__Material provided__.

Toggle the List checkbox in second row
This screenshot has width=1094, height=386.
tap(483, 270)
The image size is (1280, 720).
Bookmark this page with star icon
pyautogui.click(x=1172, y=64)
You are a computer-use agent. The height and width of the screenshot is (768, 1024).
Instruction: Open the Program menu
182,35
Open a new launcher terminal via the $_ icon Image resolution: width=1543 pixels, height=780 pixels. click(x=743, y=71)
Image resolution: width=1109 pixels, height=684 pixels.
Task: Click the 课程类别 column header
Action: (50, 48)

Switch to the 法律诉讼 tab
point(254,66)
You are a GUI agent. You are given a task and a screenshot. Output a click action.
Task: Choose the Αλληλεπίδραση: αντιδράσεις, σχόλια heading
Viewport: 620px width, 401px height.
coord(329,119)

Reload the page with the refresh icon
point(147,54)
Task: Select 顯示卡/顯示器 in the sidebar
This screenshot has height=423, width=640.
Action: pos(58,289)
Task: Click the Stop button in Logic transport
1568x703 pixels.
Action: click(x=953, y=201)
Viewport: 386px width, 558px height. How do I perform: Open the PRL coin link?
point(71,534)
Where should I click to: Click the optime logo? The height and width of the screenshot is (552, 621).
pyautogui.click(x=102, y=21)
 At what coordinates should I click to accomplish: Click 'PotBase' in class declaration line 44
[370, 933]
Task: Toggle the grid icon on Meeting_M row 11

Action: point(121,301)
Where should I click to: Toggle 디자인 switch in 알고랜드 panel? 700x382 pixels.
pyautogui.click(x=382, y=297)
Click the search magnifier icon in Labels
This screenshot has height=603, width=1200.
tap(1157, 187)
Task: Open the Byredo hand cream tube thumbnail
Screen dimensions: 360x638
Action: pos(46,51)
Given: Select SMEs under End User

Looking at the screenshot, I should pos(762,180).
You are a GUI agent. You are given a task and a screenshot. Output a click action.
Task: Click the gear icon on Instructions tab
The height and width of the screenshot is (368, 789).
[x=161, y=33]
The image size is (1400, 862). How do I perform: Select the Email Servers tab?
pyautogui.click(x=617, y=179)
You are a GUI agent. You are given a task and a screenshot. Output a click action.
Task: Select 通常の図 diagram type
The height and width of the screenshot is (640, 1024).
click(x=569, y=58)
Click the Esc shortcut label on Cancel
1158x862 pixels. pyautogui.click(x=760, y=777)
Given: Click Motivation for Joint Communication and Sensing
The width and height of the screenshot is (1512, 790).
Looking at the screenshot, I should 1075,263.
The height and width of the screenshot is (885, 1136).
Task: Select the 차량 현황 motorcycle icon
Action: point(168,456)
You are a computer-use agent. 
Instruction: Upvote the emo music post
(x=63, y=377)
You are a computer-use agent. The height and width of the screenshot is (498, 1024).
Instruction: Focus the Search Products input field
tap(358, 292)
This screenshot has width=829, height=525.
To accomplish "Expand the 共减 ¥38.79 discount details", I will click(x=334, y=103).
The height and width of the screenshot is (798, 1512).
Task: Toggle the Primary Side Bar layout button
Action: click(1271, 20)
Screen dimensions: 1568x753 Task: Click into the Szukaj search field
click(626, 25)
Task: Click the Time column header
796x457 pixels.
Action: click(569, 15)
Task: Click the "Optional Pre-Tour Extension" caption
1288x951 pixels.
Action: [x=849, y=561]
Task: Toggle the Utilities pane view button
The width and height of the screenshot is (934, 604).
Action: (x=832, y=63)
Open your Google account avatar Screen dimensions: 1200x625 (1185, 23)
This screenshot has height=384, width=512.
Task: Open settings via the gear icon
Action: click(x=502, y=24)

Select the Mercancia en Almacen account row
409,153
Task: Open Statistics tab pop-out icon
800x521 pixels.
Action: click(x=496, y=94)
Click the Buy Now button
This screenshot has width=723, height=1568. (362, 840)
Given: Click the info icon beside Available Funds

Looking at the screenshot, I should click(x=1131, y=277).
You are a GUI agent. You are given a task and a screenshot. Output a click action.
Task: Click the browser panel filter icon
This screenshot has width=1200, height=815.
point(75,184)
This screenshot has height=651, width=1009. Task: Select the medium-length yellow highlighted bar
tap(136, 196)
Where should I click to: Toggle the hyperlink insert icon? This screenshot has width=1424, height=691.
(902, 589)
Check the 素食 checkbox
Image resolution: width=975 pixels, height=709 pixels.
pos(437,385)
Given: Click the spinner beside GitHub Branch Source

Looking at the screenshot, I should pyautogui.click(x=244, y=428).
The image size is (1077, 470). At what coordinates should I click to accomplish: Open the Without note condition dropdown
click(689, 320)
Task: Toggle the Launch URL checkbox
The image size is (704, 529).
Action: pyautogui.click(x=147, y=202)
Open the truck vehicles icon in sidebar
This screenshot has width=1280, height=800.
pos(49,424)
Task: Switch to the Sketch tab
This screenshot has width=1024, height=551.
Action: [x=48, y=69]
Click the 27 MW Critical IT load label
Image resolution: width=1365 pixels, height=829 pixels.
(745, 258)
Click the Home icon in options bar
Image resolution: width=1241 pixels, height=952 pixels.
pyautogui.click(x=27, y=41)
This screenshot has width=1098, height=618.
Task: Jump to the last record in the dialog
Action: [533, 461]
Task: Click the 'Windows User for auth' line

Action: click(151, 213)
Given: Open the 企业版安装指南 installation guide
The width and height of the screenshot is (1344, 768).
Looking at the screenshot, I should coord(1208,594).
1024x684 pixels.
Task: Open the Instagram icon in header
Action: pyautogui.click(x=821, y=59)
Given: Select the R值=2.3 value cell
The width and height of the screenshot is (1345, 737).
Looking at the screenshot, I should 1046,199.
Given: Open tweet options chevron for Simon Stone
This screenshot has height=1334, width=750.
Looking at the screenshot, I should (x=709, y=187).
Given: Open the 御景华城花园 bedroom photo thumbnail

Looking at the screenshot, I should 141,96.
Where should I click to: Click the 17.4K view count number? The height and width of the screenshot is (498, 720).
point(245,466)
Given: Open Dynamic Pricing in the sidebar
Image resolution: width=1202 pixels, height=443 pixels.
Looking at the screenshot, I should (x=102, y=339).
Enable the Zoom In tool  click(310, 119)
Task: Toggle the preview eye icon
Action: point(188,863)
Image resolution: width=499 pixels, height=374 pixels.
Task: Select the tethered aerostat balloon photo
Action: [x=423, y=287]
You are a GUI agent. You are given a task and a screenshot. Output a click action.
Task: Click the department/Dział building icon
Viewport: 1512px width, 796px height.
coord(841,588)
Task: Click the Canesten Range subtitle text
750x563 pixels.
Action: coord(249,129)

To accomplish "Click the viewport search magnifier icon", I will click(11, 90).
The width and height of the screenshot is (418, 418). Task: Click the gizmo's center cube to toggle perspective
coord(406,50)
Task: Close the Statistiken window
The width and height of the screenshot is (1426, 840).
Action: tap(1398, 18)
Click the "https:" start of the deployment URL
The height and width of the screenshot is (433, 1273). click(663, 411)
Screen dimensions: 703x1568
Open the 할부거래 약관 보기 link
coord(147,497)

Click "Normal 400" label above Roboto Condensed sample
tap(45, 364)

__Aim of the exercise__. Pull every line with the word "magnifier" from the data.

__Exercise output__.
Click the search magnifier icon in Labels
To accomplish "Click the viewport search magnifier icon", I will click(11, 90).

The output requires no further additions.